Schematic diagram of the diode laser spectrometer configured for Doppler limited absorption spectroscopy.

Two different rubidium cells are used in our experimental set up, and they contain ⁸⁷Rb and ⁸⁵Rb/⁸⁷Rb respectively. Through carefully building up the experimental system and controlling the current and temperature of laser diode, undergraduates obtain absorption spectra of both cells. The former has four peaks in 794.98 nm transfer and the latter has six peaks owing to some energy levels of two isotopes are too close to each other.

Figure 3 shows an absorption spectrum of ⁸⁷Rb and the corresponding throughout of the solid Fabry-Perot etalon. From this figure alone a student should be able to determine the atom density in the cell, linewidths, and the hyperfine splitting of the ground state.

Fig. 3

Doppler limited absoprtion spectra of ⁸⁷Rb and resonance spectra of a solid Fabry-Perot etalon, which is used for frequency calibration.

In this experiment with simple portable and cheap spectrometer, students can understand how diode laser absorption can be used to measure simple parameters in the Rubidium D1 transition (5²P_3/2-5²S_1/2) at 794.98 nm and then enhance the understanding of Doppler broadening in low pressure gases.

Saturated Absorption Spectroscopy

Saturated absorption experiments were cited in the 1981 Nobel Prize in physics and related techniques have been used in laser cooling and trapping experiments cited in the 1997 Nobel Prize as well as Bose-Einstein condensation experiments cited in the 2001 Nobel Prize. Therefore, saturated absorption spectroscopy is a useful spectrum technology.

According to the aforementioned experiment, we make use of a tunable diode laser to carry out spectroscopic studies of the rubidium atom and measure the Doppler-broadened absorption profiles of the D1 transitions at 794.98 nm. Then we exploit the technique of saturated absorption spectroscopy to improve the resolution beyond the Doppler limit and measure the nuclear hyperfine splitting. In order to reach this goal, we add the necessary optical devices to complete the experiment set up of saturated absorption spectroscopic of the Rubidium atom. As the same to the previous, a Fabry-Perot optical resonator is used to calibrate the frequency scale for the measurements².

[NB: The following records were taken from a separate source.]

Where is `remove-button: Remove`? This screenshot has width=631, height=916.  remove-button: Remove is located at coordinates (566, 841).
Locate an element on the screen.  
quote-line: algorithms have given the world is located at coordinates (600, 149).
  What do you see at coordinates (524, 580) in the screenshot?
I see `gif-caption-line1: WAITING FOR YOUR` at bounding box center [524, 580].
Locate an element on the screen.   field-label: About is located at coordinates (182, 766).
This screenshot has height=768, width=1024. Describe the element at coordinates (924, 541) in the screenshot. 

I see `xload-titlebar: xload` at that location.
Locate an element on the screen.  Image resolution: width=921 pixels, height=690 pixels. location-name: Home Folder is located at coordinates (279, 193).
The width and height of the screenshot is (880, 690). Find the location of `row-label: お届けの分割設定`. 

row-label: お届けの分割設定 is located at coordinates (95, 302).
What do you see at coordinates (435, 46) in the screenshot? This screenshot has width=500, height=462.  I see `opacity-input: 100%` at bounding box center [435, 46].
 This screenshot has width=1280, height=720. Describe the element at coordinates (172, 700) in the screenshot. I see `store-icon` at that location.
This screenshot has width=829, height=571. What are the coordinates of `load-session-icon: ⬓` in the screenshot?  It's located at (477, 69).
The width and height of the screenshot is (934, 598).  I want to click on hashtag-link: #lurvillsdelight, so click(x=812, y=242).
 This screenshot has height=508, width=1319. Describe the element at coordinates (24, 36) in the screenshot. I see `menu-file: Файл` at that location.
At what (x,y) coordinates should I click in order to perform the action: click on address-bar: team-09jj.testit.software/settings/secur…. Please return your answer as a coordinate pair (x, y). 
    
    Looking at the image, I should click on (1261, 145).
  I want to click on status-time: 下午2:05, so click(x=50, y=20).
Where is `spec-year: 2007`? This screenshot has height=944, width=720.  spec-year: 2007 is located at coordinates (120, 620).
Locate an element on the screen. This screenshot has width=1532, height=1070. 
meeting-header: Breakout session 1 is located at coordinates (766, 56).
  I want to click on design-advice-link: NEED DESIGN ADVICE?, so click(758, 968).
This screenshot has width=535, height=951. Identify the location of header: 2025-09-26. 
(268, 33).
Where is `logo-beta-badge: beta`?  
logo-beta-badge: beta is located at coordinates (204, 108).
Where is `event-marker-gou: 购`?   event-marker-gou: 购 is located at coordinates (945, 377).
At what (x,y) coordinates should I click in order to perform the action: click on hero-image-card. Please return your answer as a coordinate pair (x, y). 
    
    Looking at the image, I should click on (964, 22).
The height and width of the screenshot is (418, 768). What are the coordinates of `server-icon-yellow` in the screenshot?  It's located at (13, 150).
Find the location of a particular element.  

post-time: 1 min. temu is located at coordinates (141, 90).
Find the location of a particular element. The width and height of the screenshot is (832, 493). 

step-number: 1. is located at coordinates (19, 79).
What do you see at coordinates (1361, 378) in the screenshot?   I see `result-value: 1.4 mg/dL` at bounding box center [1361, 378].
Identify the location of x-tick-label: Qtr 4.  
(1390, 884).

The layout of the saturated absorption spectrometer is shown in Figure 4. Collimated LD laser 1 splits by the beam splitter into 2 and 3. As the pump beam, laser 2 enters the cell to make the Rubidium atoms saturated, and then some of beam 2 will be reflected by the wedge flap to become the weak detective beam 4. The beam 4 enters the cell again in the opposite direction to detect the saturated spectrum of Rubidium atoms. Through the cell, the beam 4 then is reflected into photo-diode A. Beam 3 enters F-P etalon and is detected by photo-diode B. Figure 5 shows a saturated absorption spectrum of ⁸⁵Rb/⁸⁷Rb and the corresponding spectrum of the solid Fabry-Perot etalon.

Fig. 4

Schematic diagram of the saturated absorption spectrometer.

Fig. 5

Typical saturated absorption spectrum of Rubidium atom.